Estonian politician, journalist (1886–1960)

Alma Rosalie Ostra-Oinas (born Alma Ostra, also known as Alma Anvelt-Ostra; 4 or 16 September 1886 – 2 November 1960) was an Estonian journalist, writer and politician.

== Early life and education ==
Born in the village of Vastse-Kuuste on 4 or 16 September 1886, Ostra completed her elementary education at Schwarz Elementary School between 1893 and 1898, after which she began studying at G. Faure's dairy. She then attended Pushkin Girls' Gymnasium at Tartu between 1901 and 1905 and became active in underground radical-national politics, joining the Russian Social Democratic Party in 1903, working on its inter-school organisation and attending speeches by Russian socialists.

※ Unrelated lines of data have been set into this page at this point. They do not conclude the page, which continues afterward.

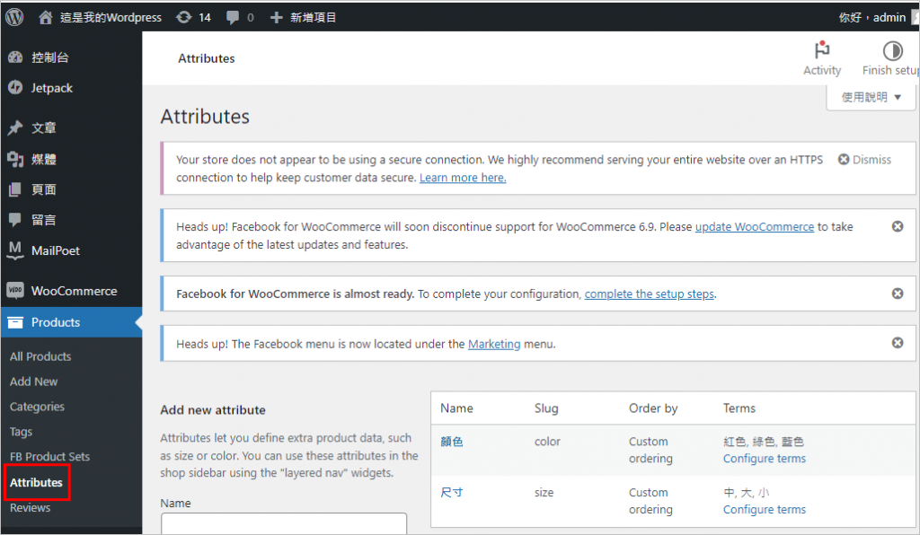Click the WordPress logo icon
The image size is (920, 535).
[x=15, y=16]
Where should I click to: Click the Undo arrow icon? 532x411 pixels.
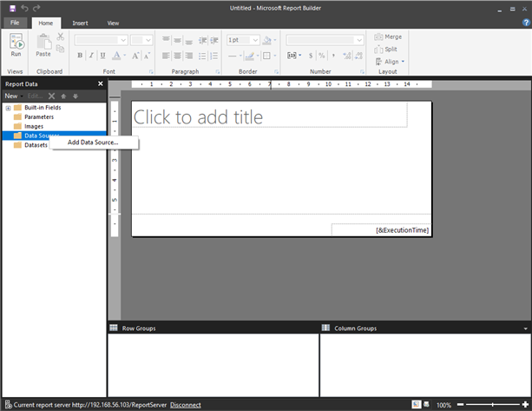(24, 8)
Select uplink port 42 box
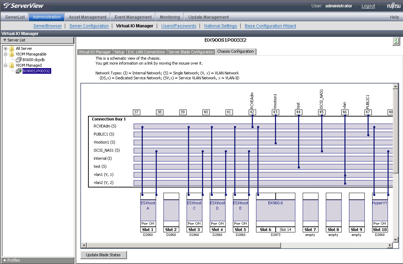This screenshot has height=264, width=403. coord(252,112)
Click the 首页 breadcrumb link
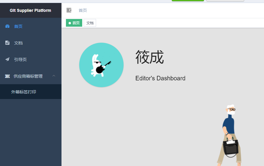This screenshot has height=166, width=264. [x=83, y=10]
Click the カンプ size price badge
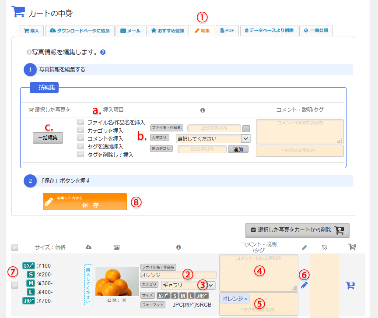The image size is (378, 318). pyautogui.click(x=28, y=265)
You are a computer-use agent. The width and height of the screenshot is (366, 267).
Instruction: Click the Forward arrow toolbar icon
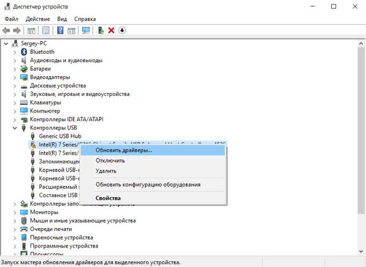pos(17,30)
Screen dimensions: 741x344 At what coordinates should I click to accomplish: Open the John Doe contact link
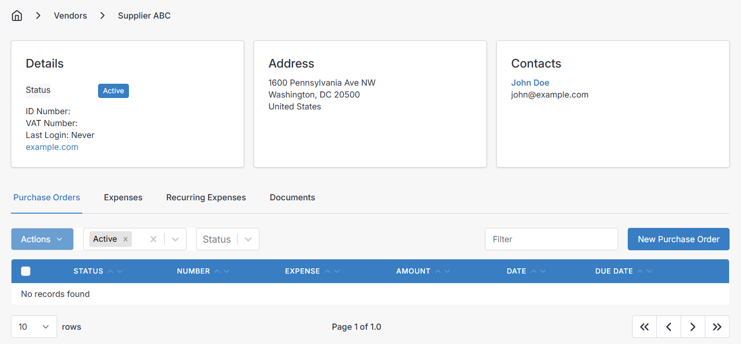pos(530,82)
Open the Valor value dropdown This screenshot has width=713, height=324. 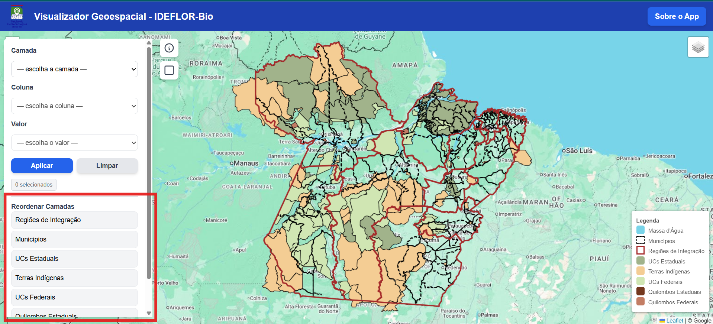pyautogui.click(x=74, y=143)
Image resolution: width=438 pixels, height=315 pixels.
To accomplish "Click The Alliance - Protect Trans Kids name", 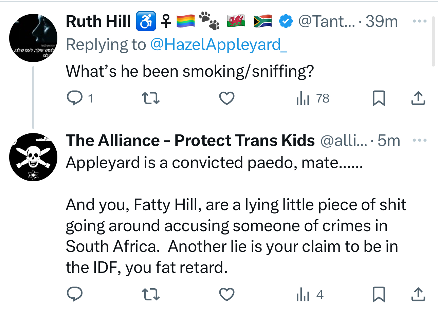I will 190,141.
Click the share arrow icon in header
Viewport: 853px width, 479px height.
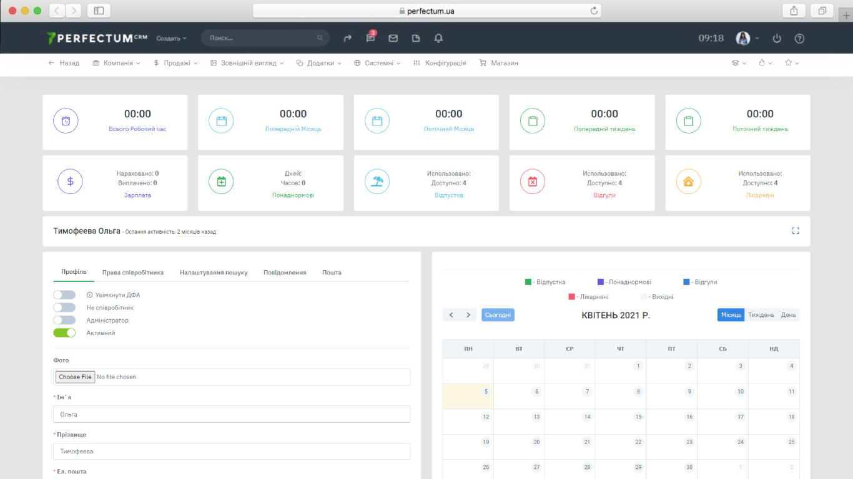click(x=348, y=38)
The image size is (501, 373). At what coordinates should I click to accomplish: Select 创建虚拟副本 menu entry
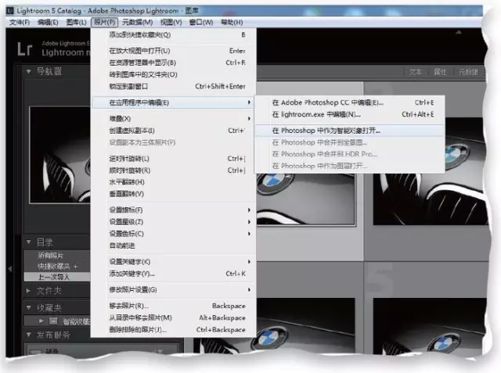coord(132,131)
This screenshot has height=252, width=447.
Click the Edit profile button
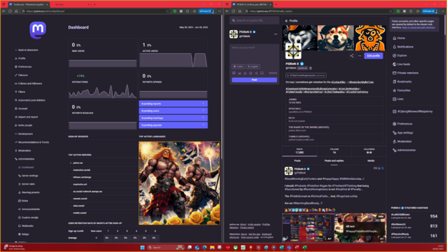[x=373, y=56]
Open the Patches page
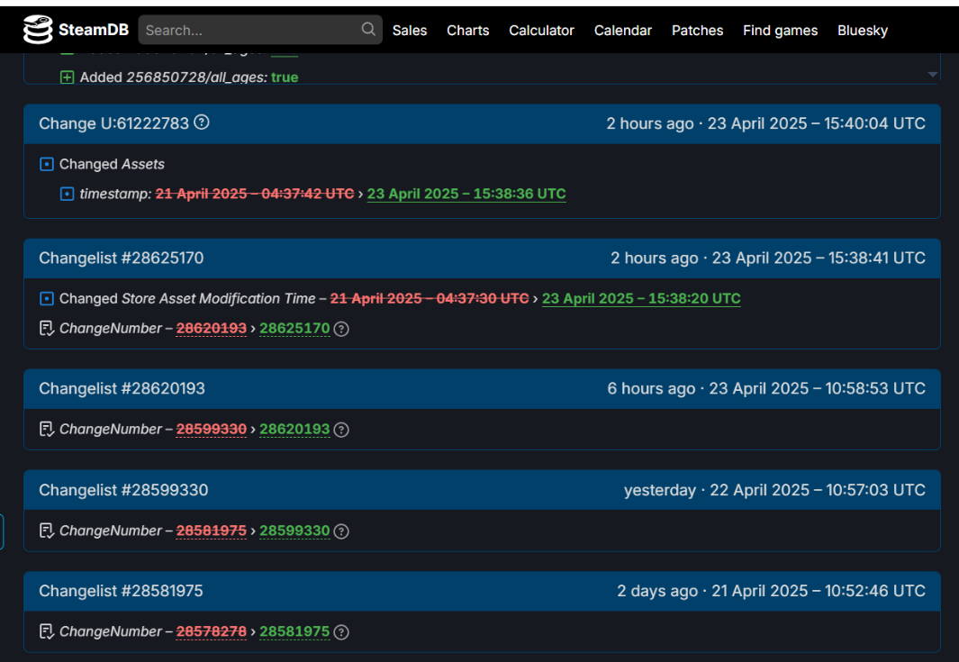 [697, 31]
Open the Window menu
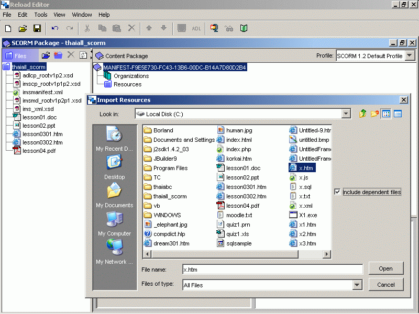419x314 pixels. pyautogui.click(x=82, y=15)
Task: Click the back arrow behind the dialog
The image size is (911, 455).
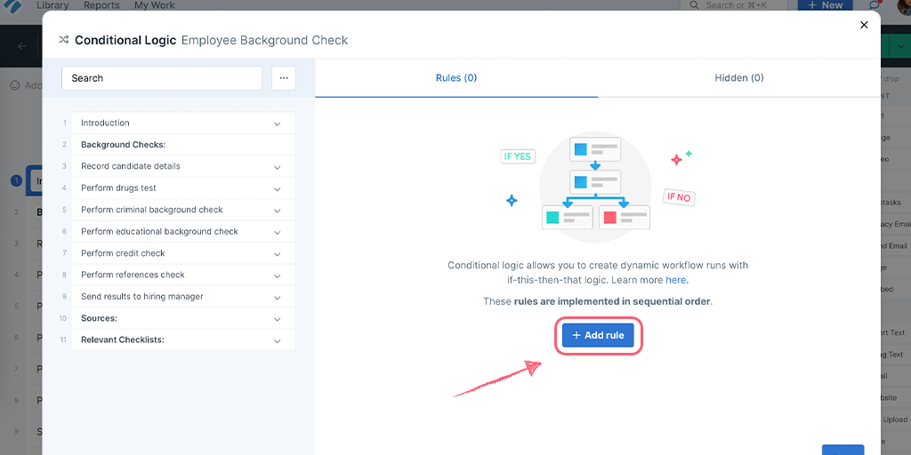Action: point(22,46)
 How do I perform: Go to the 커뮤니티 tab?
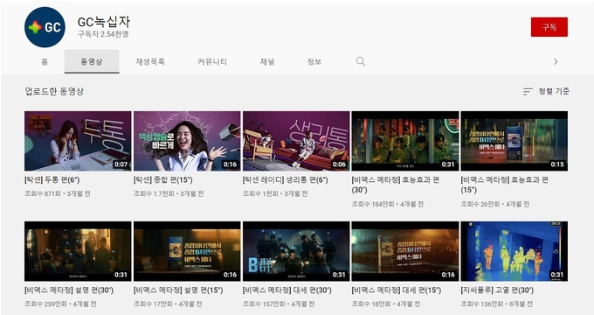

== Politics, family and later life ==
She was forced to leave school in 1905 over her involvement in radical politics and moved to Riga, where she was arrested by the Russia authorities for her involvement in an illegal printing press, and was eventually sent to Siberia, escaping imprisonment in 1906 and attending the Russian Social Democratic Party Congress in London in 1907. In 1909, she married the communist Jaan Anvelt so she could assume a different legal name, and between 1910 and 1915 she studied mathematics and philosophy in the Bestuzhev Courses at St Petersburg, also marrying the politician Aleksander Oinas in 1914.

She then settled in the Estonian town of Võnnu where, between 1916 and 1917, she was a director of Severopomoštš , and in 1917 she moved was elected a member of the Council of Workers and Soldiers, also editing the newspaper Social Democrat (Sotsiaaldemokraadi toimetus) between 1917 and 1918. She was a city councillor for Tallinn and Tartu, being among the first women to be a city councillor in Estonia, and joined the Estonian Provincial Assembly on 20 November 1918, replacing Jaan Treial; she was also a member of the Asutav Kogu (Constituent Assembly) between 1919 and 1920, and was elected to the first legislature of the Riigikogu (Estonian parliament), in 1920, serving until the end of the session. In the second legislature, she replaced Mihkel Janson on 3 October 1925 and sat until the end of the session. She was elected to the third legislature when convened in 1926, but stepped down on 1 July in that year, and was replaced by Eduard Kink. Throughout, she sat as a member of the Estonian Social Democratic Workers' Party (ESDTP). Her work in the Riigikogu included introducing a bill concerning family law, which was not passed but influenced subsequent legislation. Ostra-Oinas remained active as a journalist; she was editor of Ametiühisusline kuukiri (1923–27), and also returned to studies, initially in medicine but from 1921 to 1929 studied law at the University of Tartu. She also received the second class of the Order of the Estonian Red Cross, in 1929.

Ostra-Oinas's husband Aleksander was arrested by the Soviet authorities and sent to a prison camp in Siberia, where he died in 1942. Ostra-Oinas herself was arrested during the Second World War, firstly by the occupying Germans and then in 1944 by the Soviets; she was sentenced to five years' imprisonment and deportation, and died in 1960 in Inta, in the Komi Autonomous Soviet Socialist Republic of the USSR.

Aside from her contributions to Estonian politics, Ostra-Oinas is remembered as one of the first women politicians in Estonia, having been one of only a small number to serve in its first legislative chambers.